Pics are a requisite.

You have your orders, now post man post.


Cheers,

FFX


----------



## Khorne's Fist (Jul 18, 2008)

Pics or it didn't happen.


----------



## Worldkiller (Jun 16, 2010)

Here's one picture, it doesn't have the sniper or the daemon but if you look closely enough you can make out the Space Wolf's legs. It'll have more mayhem soon enough.


----------



## Lestat (Oct 16, 2011)

I spotted the legs! 

Might have to try this one myself.


----------



## Haskanael (Jul 5, 2011)

I love the idea i'd like to see how this progresses


----------



## Worldkiller (Jun 16, 2010)

For everyone who is not Lestat, the legs are beneath the reindeer's neck.


----------



## Takizuchi (Aug 27, 2010)

Its funny because me and a few friends where looking at the 'Christmas village' decorations at a local store and we pretty much agreed, "where others see decorations, we see terrain ideas." cant wait to see more infiltrators, this Santa person must be some sort of rouge psyker.


----------



## Disciple_of_Ezekiel (May 23, 2010)

HAHAHAHA, this is a great idea. I can just see my wifes face now if I did that. "What the hell is this?" LMAO, please let us know how it progresses.

Regards,
DoE


----------



## Dicrel Seijin (Apr 2, 2011)

And here I was creating terrain from scraps. 

My sister usually sets out her Christmas village diorama around this time--I don't know though, I think the scale is off for me to do it. I may try it with some 15mm minis I have.


----------



## Worldkiller (Jun 16, 2010)

Dicrel Seijin said:


> My sister usually sets out her Christmas village diorama around this time--I don't know though, I think the scale is off for me to do it. I may try it with some 15mm minis I have.


The scale is wildly off for me, Mrs. Claus vastly outweighs the Skulltaker, and the elves can look the space marines in the eye, but that doesn't really matter.
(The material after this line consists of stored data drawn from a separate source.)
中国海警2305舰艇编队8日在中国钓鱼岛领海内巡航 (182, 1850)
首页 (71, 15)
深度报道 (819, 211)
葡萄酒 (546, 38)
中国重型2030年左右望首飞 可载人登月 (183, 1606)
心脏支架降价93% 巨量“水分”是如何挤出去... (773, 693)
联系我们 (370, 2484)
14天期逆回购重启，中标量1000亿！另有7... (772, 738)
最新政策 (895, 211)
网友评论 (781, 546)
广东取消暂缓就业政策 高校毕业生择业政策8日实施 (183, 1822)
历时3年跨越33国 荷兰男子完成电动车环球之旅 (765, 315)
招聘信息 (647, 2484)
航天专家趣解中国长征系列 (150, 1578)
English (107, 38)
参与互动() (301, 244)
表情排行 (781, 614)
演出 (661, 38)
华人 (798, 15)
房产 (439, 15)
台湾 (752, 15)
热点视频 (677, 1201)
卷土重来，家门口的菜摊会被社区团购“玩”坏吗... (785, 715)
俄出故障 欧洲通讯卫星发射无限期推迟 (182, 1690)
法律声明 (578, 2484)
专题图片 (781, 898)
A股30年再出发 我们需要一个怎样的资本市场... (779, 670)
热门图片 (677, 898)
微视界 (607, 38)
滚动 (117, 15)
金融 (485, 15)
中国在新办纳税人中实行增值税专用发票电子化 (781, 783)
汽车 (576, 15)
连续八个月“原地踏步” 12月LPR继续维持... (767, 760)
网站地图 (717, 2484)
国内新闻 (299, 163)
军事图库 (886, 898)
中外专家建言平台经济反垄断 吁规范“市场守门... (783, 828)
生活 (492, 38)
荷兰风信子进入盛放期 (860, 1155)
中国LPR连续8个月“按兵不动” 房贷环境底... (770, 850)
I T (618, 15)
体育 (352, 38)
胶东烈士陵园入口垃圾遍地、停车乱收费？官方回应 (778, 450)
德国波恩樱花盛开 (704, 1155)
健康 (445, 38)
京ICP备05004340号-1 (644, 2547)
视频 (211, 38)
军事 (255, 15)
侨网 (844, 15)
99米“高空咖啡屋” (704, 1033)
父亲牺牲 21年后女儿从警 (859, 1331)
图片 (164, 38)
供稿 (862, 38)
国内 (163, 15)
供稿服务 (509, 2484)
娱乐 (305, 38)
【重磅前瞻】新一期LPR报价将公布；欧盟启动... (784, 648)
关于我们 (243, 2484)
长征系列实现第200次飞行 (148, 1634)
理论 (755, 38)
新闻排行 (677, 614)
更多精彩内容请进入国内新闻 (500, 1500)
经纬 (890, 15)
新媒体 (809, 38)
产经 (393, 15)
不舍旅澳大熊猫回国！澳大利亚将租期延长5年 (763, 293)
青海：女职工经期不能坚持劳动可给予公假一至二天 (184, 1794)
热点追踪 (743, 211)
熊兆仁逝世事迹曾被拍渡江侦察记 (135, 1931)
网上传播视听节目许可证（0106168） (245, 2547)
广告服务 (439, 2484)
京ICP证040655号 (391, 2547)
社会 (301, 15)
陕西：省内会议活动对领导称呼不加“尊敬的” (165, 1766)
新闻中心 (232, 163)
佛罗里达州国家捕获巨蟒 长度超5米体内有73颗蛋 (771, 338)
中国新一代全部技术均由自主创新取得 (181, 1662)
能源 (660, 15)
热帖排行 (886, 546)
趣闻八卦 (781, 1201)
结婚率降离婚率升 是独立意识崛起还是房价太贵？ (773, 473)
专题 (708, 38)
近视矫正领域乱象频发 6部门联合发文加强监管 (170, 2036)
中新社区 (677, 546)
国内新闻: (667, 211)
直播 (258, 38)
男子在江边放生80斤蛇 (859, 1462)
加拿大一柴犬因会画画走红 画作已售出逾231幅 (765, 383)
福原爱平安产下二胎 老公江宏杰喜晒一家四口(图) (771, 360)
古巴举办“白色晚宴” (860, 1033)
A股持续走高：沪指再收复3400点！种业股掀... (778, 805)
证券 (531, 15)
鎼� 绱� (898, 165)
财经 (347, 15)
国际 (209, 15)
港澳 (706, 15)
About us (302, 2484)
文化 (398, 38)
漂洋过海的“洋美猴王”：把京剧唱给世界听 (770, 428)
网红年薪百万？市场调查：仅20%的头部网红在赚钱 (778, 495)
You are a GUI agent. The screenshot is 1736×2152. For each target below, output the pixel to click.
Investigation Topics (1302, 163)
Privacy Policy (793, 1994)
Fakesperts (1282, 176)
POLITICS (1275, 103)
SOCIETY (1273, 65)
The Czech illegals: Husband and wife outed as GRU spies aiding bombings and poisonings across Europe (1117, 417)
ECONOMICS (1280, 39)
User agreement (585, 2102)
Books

In the possible fanfic that may come of this, they're all mutant heretics who have no place in the W40K universe.


----------



## Worldkiller (Jun 16, 2010)




----------



## Dicrel Seijin (Apr 2, 2011)

Worldkiller said:


> In the possible fanfic that may come of this, they're all mutant heretics who have no place in the W40K universe.


When you say "they" do you mean the marines or the elves?

I won't be able to do a version of it as my sister has decided not to put the village out in deference to my mother who picked up new display items this year.


----------



## notsoevil (Nov 30, 2010)

Your pics are broken.

Need more pics of this!


----------